··· Available data
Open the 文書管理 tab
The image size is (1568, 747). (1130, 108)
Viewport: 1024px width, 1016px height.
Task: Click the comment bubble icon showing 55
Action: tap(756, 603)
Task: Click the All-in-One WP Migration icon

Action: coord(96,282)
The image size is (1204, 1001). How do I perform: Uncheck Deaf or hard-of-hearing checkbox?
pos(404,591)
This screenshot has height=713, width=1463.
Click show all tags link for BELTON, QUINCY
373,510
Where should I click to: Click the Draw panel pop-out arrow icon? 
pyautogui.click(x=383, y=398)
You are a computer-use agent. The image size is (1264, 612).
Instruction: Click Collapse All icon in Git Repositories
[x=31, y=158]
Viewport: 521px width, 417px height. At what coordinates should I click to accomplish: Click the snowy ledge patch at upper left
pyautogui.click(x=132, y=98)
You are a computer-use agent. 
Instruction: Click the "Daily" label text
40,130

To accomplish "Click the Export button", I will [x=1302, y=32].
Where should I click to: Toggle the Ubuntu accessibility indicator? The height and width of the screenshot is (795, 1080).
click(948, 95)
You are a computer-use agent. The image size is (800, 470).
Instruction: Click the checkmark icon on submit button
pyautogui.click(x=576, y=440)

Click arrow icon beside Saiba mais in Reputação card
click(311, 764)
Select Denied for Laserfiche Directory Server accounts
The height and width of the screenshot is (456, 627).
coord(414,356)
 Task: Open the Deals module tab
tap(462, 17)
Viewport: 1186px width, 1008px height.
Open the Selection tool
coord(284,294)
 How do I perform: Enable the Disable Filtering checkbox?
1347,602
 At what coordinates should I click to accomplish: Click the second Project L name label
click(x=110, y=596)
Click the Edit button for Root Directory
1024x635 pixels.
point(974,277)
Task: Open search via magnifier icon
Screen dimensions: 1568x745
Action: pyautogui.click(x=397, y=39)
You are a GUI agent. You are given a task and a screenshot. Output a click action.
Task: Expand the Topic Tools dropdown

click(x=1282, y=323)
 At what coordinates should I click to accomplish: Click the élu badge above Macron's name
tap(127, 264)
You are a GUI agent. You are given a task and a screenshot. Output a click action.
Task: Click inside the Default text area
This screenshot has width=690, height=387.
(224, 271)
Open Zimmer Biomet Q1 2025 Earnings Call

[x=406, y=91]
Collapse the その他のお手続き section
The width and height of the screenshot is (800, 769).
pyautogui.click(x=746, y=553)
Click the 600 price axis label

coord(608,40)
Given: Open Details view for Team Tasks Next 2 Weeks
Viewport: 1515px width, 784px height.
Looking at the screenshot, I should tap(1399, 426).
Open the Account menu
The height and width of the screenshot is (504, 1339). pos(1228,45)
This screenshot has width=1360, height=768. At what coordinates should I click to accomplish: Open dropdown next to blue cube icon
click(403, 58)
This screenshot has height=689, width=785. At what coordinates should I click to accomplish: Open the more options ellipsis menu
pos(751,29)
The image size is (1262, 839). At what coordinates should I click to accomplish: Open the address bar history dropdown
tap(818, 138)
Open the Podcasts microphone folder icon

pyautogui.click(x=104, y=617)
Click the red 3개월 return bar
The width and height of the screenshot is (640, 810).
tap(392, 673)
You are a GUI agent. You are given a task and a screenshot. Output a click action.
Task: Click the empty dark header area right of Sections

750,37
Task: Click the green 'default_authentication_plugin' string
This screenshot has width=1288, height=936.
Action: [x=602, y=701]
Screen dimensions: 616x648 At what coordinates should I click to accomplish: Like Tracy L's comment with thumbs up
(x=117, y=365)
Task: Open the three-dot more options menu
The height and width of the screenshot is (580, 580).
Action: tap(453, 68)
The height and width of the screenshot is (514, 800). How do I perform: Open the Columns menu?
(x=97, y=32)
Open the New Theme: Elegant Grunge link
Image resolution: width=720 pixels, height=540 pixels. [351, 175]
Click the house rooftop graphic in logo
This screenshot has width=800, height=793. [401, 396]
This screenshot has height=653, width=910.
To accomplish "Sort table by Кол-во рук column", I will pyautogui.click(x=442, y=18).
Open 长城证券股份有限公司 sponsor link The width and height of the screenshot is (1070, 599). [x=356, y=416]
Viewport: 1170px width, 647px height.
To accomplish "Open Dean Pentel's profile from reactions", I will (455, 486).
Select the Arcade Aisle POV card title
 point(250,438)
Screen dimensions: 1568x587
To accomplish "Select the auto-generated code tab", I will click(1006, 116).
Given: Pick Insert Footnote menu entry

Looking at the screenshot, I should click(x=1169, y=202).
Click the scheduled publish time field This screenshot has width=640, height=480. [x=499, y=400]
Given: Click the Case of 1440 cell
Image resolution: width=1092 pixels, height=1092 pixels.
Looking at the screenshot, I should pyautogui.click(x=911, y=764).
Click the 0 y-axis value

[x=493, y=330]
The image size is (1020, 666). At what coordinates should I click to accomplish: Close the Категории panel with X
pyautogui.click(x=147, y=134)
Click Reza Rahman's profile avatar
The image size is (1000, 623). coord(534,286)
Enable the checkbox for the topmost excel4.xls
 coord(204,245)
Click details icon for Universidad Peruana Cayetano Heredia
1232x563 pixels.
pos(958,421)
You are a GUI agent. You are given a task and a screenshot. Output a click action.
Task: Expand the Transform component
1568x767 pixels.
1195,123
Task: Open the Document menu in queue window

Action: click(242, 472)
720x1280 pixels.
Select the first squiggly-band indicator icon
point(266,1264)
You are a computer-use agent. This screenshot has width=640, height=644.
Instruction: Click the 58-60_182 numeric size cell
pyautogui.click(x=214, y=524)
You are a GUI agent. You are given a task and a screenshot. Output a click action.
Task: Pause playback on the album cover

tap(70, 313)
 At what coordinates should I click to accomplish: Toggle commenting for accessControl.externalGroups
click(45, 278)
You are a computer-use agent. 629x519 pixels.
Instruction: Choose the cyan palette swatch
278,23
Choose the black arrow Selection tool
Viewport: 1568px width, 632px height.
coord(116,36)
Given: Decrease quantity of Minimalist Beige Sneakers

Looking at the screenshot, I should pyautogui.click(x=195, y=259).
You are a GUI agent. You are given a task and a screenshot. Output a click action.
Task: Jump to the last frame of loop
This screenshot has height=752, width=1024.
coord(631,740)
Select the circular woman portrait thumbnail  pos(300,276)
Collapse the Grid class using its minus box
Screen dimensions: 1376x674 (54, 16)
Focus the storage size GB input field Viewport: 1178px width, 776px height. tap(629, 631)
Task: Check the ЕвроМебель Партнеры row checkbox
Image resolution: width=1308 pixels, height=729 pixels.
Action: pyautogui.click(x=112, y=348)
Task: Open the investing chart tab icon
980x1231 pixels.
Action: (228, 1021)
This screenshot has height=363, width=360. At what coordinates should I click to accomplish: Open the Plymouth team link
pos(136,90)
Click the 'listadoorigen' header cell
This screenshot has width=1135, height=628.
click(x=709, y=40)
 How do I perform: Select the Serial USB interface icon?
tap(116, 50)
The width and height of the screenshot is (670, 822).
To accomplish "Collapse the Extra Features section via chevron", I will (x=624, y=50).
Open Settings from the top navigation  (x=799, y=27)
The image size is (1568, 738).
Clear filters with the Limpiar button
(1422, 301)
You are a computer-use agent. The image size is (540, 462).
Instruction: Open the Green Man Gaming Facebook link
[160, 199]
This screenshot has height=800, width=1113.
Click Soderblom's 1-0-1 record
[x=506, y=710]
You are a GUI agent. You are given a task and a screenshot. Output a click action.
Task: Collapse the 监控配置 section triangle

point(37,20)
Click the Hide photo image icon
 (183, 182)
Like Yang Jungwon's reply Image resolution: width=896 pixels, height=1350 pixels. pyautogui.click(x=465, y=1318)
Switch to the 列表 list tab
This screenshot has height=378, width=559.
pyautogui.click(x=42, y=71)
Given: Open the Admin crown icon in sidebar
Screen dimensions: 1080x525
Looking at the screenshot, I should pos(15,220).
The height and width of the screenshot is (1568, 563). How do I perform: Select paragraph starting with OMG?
······
• _Directions for this task_
Copy out all lines above holding "field".

• _Solution to this task_
Click the scheduled publish time field This screenshot has width=640, height=480. [x=499, y=400]
Focus the storage size GB input field Viewport: 1178px width, 776px height. tap(629, 631)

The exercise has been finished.